The provincial government and the Jewish Family Service Agency are supposed to pay Zalaba's subsidized rent.

Documents Zalaba showed CBC indicate the payments are up-to-date.

But the family received an eviction notice earlier this month.

"The resident has not been paying full rent for several months," wrote Katrina May, communications specialist with Hollyburn Properties, in an email.

Stacks of paperwork document the months-old fight between Tunde Zalaba and Hollyburn Properties. (Belle Puri/CBC)

Problem started in spring

The family says the trouble started last March, when they noticed mice in the apartment.

"Under the oven, we noticed a bunch of poop and under the fridge," said Cintia.

"A couple of days later we noticed a mouse running into a hole in the wall and once we saw the mice just run up the curtain."

When according to the family the building manager didn't do anything about the rodents, they filed a complaint with the Residential Tenancy Branch (RTB).

On May 26, 2016 an arbitrator determined there was a mouse infestation in the tenant's unit and ordered the tenant be given a rebate of 50 per cent of her rent for May 2016 continued until full eradication was accomplished.

In a second RTB hearing on Aug. 16, 2016, an arbitrator found the landlord had failed to produce evidence of intensified efforts to eradicate the mouse problem and awarded the tenant an 80 per cent reduction of her rent retroactively for June, July and August 2016.

On Nov. 29, 2016 there was another RTB hearing.

Hollyburn Properties claimed rent arrears and requested that rent in full be payable as of Sept. 1, 2016 as a pest control company had confirmed there was no longer evidence of a mouse infestation.

Hollyburn told the RTB it had twice given the tenants a 24 hour notice of entry for pest inspection in October and November but the family would not allow them in.

In a decision in favour of Hollyburn, the arbitrator wrote about the tenants "I find their evidence is self serving and may be motivated by obtaining further rebates."

"It was determined by an arbitrator at the Residential Tenancy Branch that any issues have been resolved," continued the email from May.

"We have been actively working with this resident to resolve any concerns."

Nowhere to go

A 10-day eviction notice was issued on Dec. 2 but Zalaba has appealed it to the RTB.

A hearing is scheduled for Jan. 10, 2017.

If the RTB rules against Zalaba, the family may have to move quickly.

They say they have nowhere to go.

"It's a two-day notice," said daughter Cintia. "We will have to be out in 48 hours."

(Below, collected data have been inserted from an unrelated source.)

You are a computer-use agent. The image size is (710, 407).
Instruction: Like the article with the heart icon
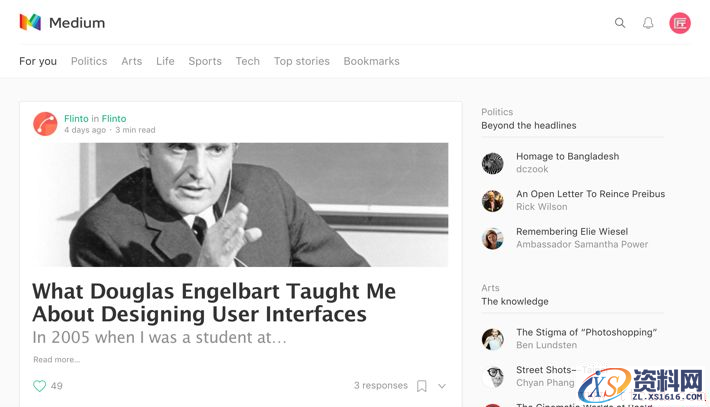click(40, 386)
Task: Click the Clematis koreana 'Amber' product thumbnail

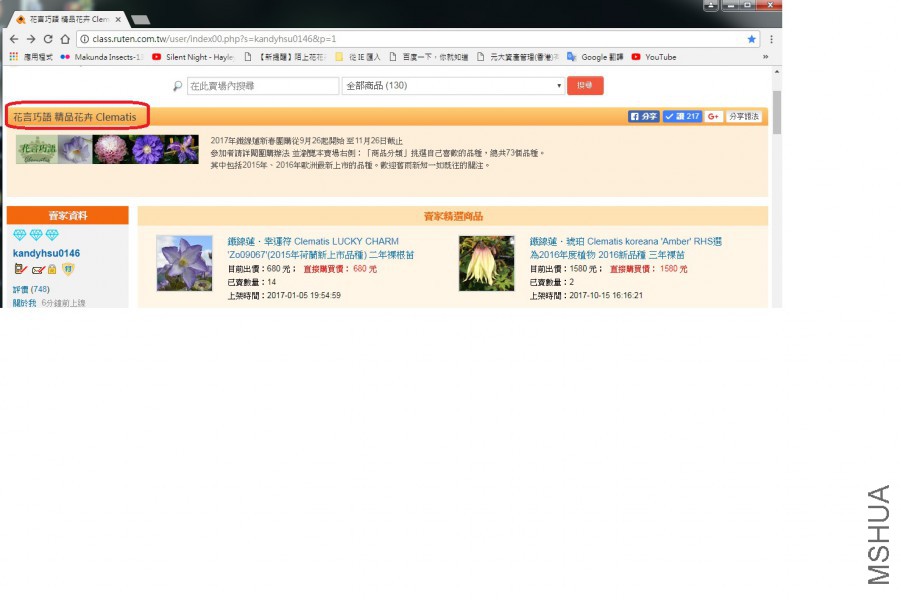Action: [486, 264]
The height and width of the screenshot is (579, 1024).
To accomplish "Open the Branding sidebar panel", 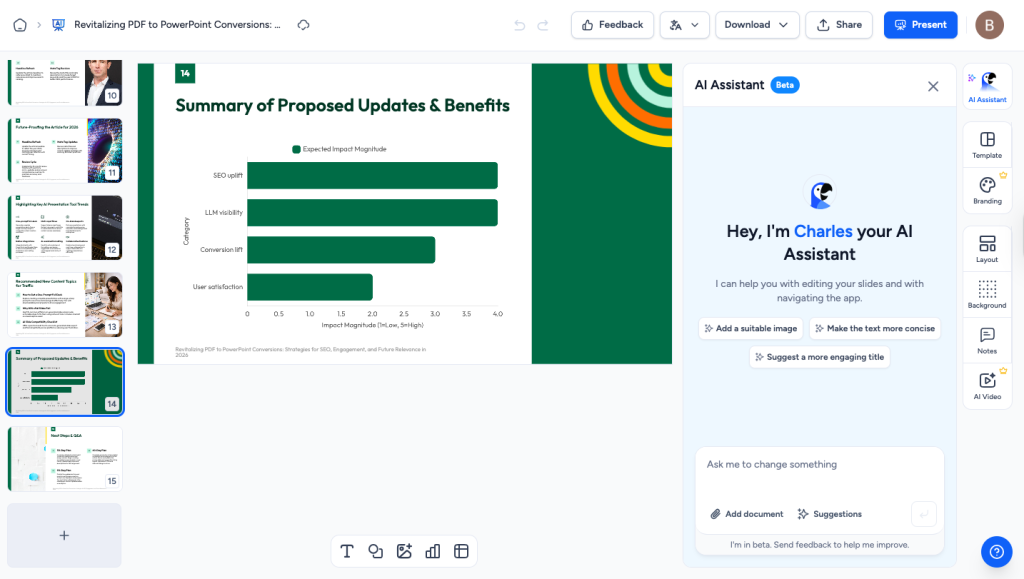I will (987, 190).
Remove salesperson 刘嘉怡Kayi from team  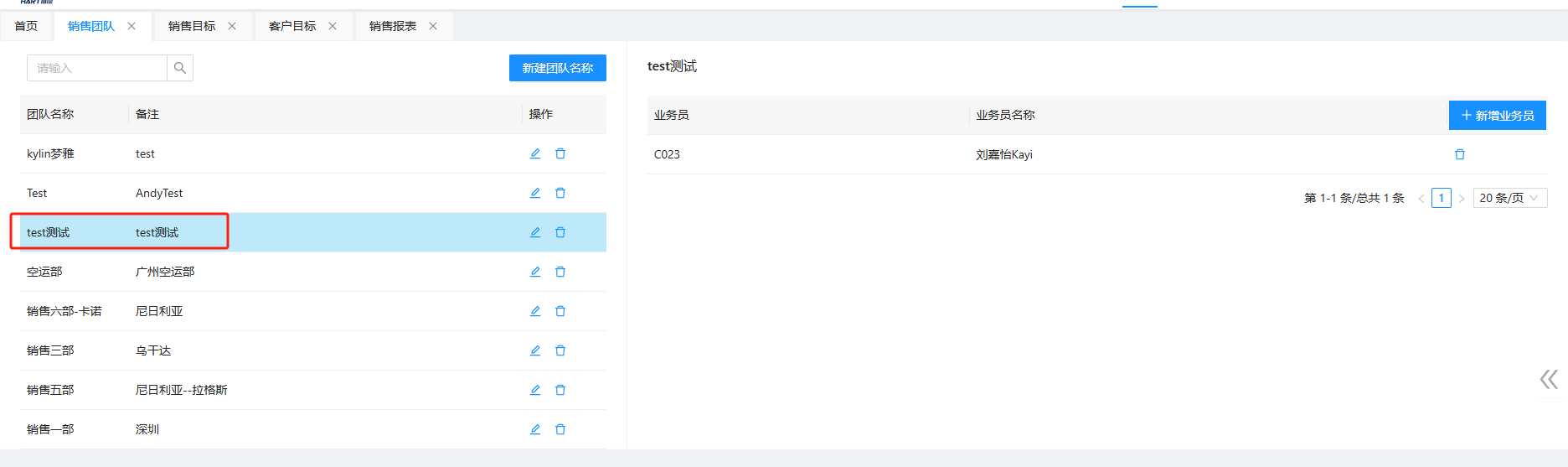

The family is looking for a lawyer.

Mouse traps have been set-up throughout the apartment and droppings are everywhere. (Tunde Zalaba)

Eviction notices are tough at any time but particularly so during the holiday season.

For Zalaba and her family the deadline to move came close to Hanukkah.

The three were refugees when they arrived in Canada from Hungary in 2011 but have since become permanent residents.

A previous version of this story omitted details of some hearings and rulings by the Residential Tenancy Branch in 2016. The story has been updated to include that material.

Corrections

  • A previous version of this story omitted details of some hearings and rulings by the Residential Tenancy Branch in 2016. The story has been updated to include that material.